Tree-based paleobiological studies use inferred phylogenies as models to test hypotheses about macroevolution and the quality of the fossil record. Such studies raise two concerns. The first is how model trees might bias results. The second is testing hypotheses about parameters that affect tree inference.
Bias introduced by model trees is explored for tree-based assessments of the quality of the fossil record. Several nuisance parameters affect tree-based metrics, including consistency of sampling probability, rates of speciation / extinction, patterns of speciation, applied taxonomic philosophy, and assumed taxonomy. The first two factors affect probabilistic assessments of sampling, but also can be tested and accommodated in sophisticated probability tests. However, the final three parameters (and the assumption of a correct phylogeny) do not affect probabilistic assessments.
Often paleobiologists wish to test hypotheses such as rates of character change or rates of preservation. Assumptions about such parameters are necessary in simple phylogenetic methods, even if the assumptions are that rates are homogeneous or that sampling is irrelevant. Likelihood tests that evaluate phylogenies in light of stratigraphic data and / or alternative hypotheses of character evolution can reduce assumptions about unknowns by testing numerous unknowns simultaneously. Such tests have received numerous criticisms, largely based in philosophy. However, such criticisms are based on incorrect depictions of the logical structures of parsimony and likelihood, misunderstandings about when arguments are probabilistic (as opposed to Boolean), overly restrictive concepts of when data can test a hypothesis, and simply incorrect definitions of some terms.
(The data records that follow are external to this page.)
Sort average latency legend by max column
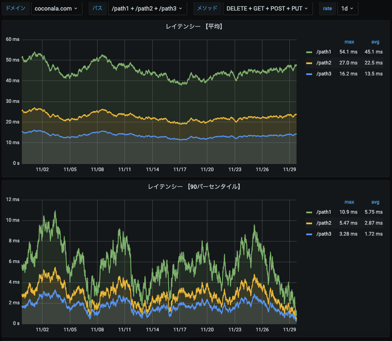 pyautogui.click(x=349, y=42)
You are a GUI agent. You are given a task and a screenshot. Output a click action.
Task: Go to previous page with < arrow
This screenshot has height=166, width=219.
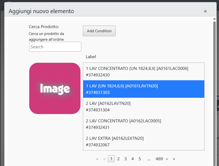(x=104, y=159)
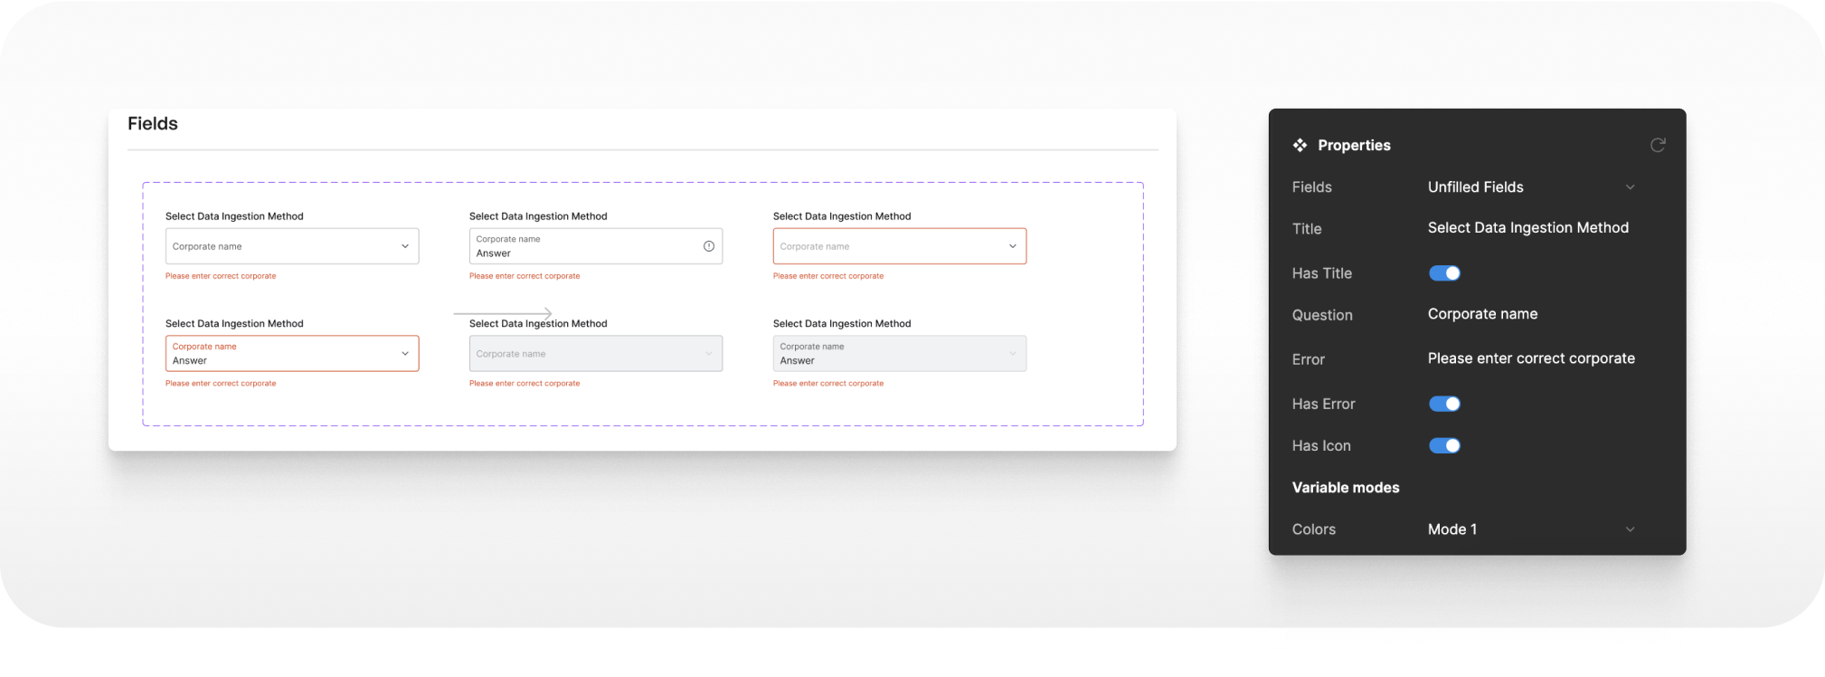
Task: Click the Question value Corporate name
Action: (x=1482, y=314)
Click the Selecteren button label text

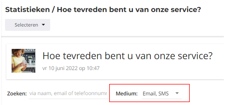pyautogui.click(x=26, y=25)
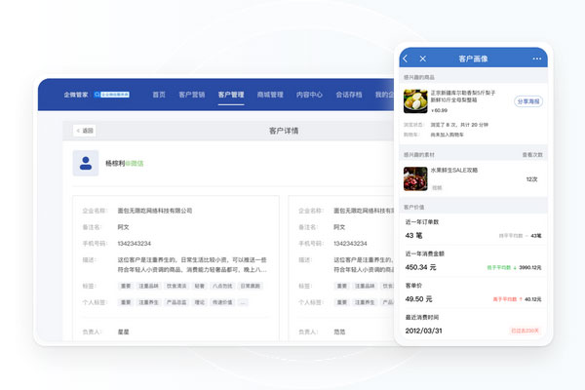Click the 返回 back button
Screen dimensions: 585x390
[86, 130]
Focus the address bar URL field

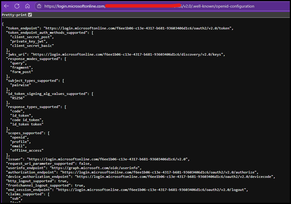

Likelihood methods can test multiparameter hypotheses about phylogeny and character evolution (i.e., rates, independence, etc.). The best hypothesis positing a single rate of independent character change (with no variation among character states) is determined for each topology. Hypotheses about rate variation among characters or across phylogeny, character independence, and different patterns of state evolution then are examined until one finds the simplest (i.e., fewest varying parameters) hypothesis that cannot be rejected given knowledge of a more complicated hypothesis. This is repeated for alternative topologies. An example is presented using hyaenids. Two trees are contrasted, one of which requires the minimum necessary steps and the other of which requires at least seven additional steps. Given either tree, likelihood rejects fewer than three general rates of character change and also rejects the hypothesis of independence among the characters. However, hypotheses of changes in rates across the tree do not add substantially to the tree likelihood. The likelihoods of the trees given stratigraphic data also are determined. Both morphologic and stratigraphic data suggest that the multiparameter hypothesis including the parsimony tree is significantly less likely than the multiparameter hypothesis including a different tree.